--- The problem ---
Only text is carried over. Reproduce the entries below exactly.

--- Dataset content ---
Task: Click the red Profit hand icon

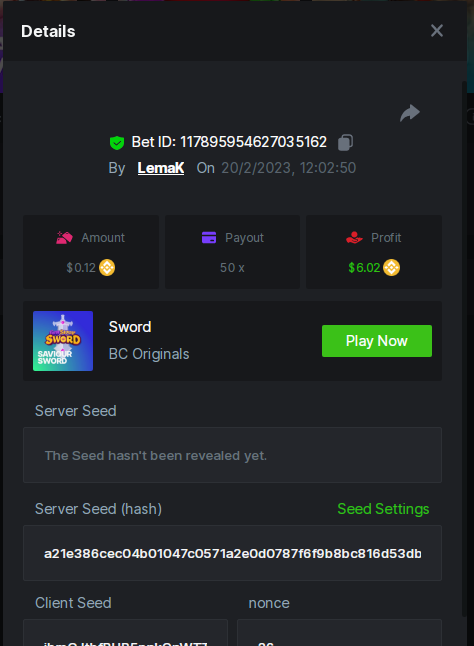Action: [x=354, y=238]
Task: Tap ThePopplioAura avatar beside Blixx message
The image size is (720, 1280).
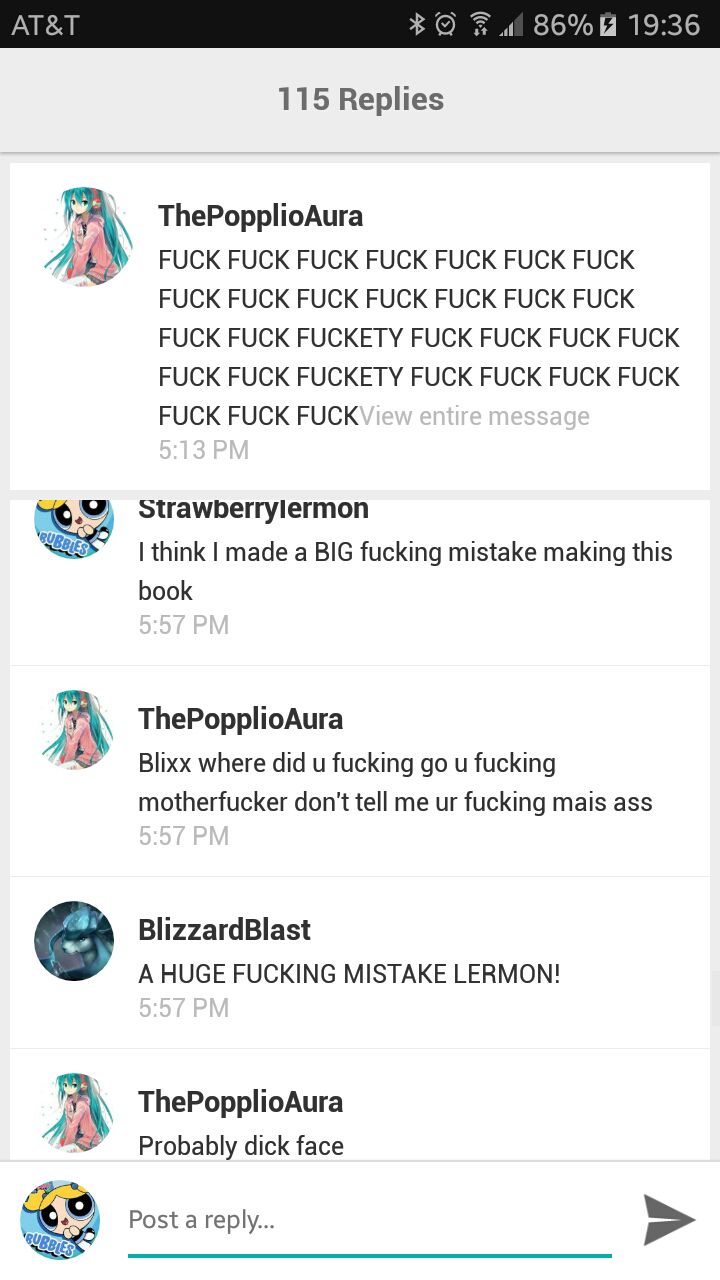Action: pyautogui.click(x=74, y=730)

--- Answer to the problem ---
Task: Click the red Profit hand icon

Action: [x=354, y=238]
Task: Tap ThePopplioAura avatar beside Blixx message
The image size is (720, 1280).
Action: pyautogui.click(x=74, y=730)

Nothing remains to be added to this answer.